Parallel Mothers

Parallel Mothers ★★★★

Parallel Mothers is Almodovar's most emotionally potent work since Volver, and one of his most politically conscious works to date. It takes a veteran master like Almodovar to combine personal and national turmoils and hardship in such a shattering manner, and as an audience what else can you do but cry and applaud for its brilliance.

Chronicling two pregnant women's encounters and ensuing melodramas, Parallel Mothers continues Almodovar's trademark of messy feminist stories and strong, likable female characters. His frequent collaborator Penélope Cruz was the soul of the story, giving such a layered, emotionally shattering performance that's Oscar-worthy, to say the least. The relatively unknown Milena Smit was the ultimate surprise of the ensemble, providing an equally impressive, painfully edgy delivery as the other parallel mother.

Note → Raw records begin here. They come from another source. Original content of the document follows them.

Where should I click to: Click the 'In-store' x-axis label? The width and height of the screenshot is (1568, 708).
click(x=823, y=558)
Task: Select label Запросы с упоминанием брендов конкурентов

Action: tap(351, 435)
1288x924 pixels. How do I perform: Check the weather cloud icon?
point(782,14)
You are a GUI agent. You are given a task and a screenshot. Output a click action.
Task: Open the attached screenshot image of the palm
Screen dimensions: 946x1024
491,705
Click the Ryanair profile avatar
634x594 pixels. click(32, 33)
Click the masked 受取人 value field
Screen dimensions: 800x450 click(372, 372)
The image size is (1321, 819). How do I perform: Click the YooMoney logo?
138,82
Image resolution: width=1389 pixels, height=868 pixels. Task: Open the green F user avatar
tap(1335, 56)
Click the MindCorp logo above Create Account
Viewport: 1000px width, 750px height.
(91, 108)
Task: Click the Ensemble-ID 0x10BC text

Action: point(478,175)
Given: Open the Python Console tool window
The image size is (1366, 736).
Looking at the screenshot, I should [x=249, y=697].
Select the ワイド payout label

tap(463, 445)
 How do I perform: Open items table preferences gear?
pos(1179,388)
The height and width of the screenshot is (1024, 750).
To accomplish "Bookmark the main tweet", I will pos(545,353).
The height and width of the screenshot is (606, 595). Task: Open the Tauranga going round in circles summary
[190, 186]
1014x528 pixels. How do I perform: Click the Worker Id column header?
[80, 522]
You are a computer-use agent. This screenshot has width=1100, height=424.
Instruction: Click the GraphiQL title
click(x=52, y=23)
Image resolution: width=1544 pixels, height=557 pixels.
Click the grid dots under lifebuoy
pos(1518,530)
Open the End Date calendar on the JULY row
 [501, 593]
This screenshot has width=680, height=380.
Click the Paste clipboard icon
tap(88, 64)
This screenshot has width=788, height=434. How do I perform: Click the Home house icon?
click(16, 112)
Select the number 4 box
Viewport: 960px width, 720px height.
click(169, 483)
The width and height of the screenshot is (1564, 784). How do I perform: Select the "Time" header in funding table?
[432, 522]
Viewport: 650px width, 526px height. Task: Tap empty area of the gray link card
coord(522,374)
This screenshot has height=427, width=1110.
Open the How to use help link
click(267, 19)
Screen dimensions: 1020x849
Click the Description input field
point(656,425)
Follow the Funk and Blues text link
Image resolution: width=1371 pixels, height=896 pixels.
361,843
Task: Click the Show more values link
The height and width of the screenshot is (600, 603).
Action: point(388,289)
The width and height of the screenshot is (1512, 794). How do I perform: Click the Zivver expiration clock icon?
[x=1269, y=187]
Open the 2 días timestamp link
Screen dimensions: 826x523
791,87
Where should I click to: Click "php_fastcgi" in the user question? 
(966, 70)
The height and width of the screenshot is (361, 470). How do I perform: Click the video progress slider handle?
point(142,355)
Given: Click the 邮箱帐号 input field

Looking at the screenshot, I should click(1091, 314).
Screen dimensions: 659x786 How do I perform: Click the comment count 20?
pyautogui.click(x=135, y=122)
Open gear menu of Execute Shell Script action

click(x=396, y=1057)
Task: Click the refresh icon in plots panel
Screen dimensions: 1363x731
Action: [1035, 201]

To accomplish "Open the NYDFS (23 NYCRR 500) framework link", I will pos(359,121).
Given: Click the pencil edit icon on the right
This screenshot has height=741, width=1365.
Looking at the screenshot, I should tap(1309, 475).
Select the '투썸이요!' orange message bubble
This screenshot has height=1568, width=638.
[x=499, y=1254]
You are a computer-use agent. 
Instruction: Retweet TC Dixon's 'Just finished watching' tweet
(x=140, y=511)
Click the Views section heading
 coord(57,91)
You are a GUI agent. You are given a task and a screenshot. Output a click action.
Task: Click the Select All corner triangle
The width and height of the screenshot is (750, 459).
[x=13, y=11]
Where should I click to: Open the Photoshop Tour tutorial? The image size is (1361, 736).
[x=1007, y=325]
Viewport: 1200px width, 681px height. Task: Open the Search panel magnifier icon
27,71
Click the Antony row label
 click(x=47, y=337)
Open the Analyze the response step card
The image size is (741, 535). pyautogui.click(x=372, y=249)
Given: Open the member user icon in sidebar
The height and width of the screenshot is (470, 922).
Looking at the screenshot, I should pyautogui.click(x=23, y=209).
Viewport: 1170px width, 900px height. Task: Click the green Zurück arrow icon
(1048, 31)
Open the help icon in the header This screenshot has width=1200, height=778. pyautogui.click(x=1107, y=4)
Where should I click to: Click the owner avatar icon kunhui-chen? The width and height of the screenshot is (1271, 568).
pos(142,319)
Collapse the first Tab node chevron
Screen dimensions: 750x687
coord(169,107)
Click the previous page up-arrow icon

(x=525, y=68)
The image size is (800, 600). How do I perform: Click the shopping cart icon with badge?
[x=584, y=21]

Parallel Mothers is a women's story first and foremost, which is made extra clear by Cruz's unmistakable "WE SHOULD ALL BE FEMINISTS" T-shirt. At the same time, though, it's also a heartfelt love letter to Spain, to its dark history, and to the lost lives who might not have been recognized enough. When Almodovar wittily assigns the role of truth-tellers to his beloved band of strong women, the two worlds of loss he respects and loves the most collide in the most glorious manner. It's not his career-best story for sure, but who cares. Highly recommended.